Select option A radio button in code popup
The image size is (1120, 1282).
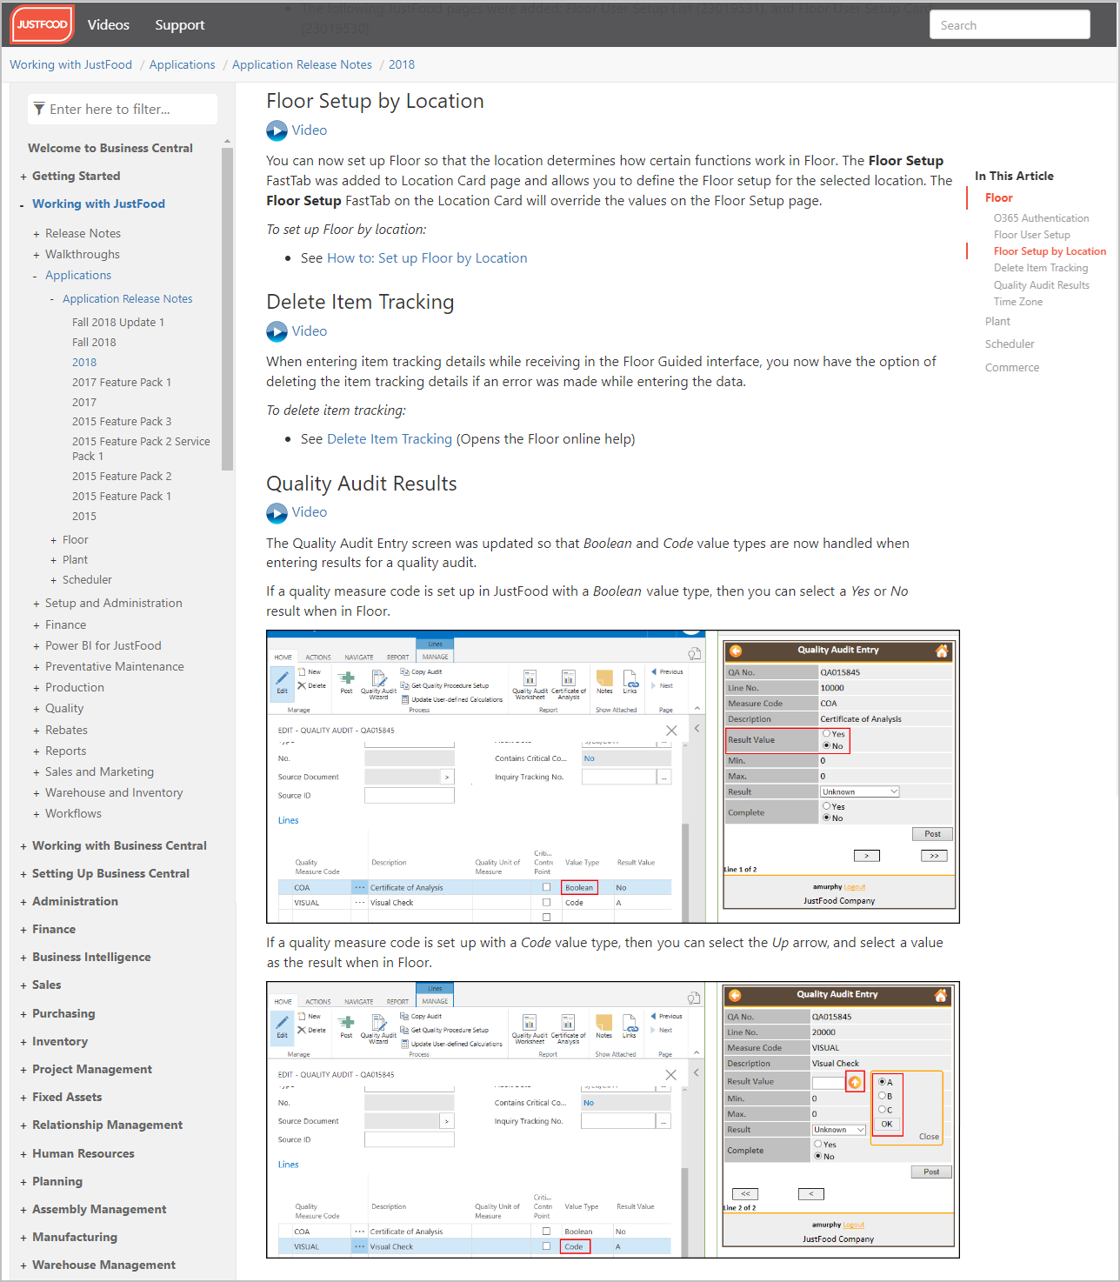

━━━━━━━━━━

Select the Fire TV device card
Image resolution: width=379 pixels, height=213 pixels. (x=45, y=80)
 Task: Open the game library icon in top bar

━━━━━━━━━━

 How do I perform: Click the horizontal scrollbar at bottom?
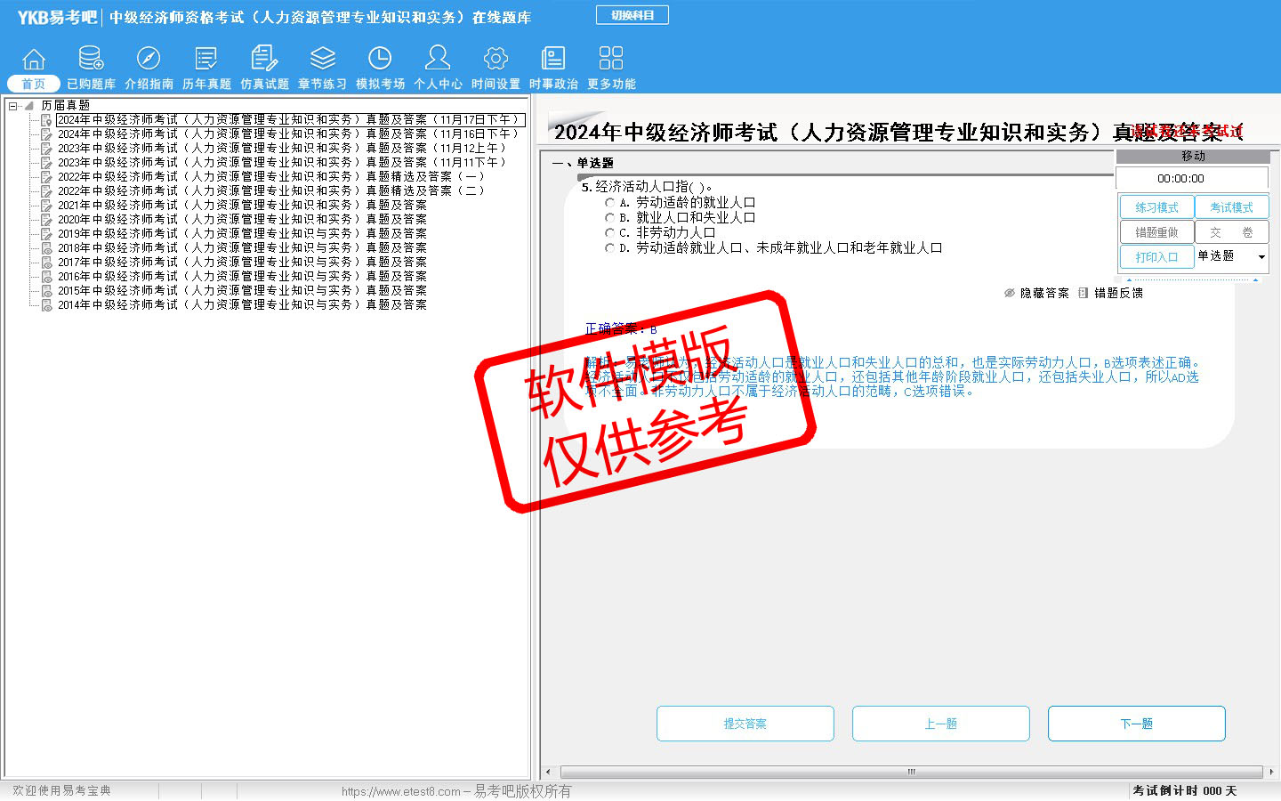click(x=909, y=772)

━━━━━━━━━━

* _EXERCISE REQUIREMENTS_:
Lines to set down from above: the line with "Select option A radio button in code popup", the line with "The image size is (1120, 1282).", and every line between, each exactly as written.

* _TASK SOLUTION_:
Select option A radio button in code popup
The image size is (1120, 1282).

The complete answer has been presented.